── Source material ──
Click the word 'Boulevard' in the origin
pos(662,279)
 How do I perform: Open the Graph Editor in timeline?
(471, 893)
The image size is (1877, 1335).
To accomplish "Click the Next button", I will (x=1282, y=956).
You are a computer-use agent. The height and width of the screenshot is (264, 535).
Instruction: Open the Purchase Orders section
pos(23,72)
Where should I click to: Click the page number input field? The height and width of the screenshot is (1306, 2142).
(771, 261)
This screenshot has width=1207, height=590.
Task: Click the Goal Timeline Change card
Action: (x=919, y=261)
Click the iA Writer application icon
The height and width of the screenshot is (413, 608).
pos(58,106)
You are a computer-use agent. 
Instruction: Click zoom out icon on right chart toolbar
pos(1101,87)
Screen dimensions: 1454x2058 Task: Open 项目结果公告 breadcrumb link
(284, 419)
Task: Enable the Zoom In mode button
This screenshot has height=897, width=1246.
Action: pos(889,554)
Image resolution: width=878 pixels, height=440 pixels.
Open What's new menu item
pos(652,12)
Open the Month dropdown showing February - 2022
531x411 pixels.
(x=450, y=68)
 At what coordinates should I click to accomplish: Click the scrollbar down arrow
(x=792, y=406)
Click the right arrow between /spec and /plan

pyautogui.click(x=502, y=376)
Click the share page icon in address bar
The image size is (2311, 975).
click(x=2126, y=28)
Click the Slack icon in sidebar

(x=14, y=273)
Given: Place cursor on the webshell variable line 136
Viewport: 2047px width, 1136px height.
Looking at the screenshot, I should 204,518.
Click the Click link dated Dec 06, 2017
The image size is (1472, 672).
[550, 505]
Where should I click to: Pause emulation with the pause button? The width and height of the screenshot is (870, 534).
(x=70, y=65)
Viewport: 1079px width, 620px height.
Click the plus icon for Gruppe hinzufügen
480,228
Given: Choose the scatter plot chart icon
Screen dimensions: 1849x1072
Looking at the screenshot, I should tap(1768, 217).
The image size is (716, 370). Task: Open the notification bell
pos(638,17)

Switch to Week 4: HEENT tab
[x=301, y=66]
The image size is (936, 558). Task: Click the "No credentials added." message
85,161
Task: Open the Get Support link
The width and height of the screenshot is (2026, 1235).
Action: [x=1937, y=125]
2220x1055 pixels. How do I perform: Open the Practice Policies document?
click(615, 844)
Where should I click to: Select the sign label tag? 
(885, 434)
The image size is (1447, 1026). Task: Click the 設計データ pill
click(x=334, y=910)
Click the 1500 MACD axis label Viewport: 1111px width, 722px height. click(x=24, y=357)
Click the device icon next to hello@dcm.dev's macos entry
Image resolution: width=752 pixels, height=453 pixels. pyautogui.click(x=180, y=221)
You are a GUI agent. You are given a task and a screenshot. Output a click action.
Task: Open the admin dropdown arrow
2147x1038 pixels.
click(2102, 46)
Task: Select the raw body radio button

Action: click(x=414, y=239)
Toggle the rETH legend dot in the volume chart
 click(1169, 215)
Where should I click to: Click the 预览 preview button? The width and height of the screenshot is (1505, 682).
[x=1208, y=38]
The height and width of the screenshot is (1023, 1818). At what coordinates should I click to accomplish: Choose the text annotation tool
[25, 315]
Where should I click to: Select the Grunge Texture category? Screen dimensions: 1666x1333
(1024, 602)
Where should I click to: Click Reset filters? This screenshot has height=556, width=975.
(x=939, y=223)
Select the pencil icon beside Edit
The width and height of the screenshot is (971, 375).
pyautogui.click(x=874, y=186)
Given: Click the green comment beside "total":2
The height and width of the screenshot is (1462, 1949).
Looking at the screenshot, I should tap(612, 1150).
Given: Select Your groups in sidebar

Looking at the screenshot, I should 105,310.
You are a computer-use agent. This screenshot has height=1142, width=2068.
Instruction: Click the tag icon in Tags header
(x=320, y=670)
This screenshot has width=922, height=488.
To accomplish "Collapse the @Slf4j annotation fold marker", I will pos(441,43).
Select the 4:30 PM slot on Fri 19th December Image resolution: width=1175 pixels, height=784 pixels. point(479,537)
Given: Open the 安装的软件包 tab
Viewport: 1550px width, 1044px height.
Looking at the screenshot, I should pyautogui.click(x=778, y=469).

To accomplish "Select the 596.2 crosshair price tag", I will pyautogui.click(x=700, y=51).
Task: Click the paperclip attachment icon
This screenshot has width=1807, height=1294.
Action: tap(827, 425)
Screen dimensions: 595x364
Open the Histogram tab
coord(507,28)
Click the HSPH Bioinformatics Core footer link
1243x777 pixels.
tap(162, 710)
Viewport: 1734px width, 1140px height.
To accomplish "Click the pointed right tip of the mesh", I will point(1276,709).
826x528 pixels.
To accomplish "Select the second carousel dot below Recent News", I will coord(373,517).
───
## Work instructions
Sift through the material above and copy each line that holds "agent".

## Exercise output
You are a computer-use agent. The height and width of the screenshot is (264, 535).
You are a computer-use agent. 
You are a GUI agent. You are given a task and a screenshot. Output a click action.
You are a computer-use agent. This screenshot has height=1142, width=2068.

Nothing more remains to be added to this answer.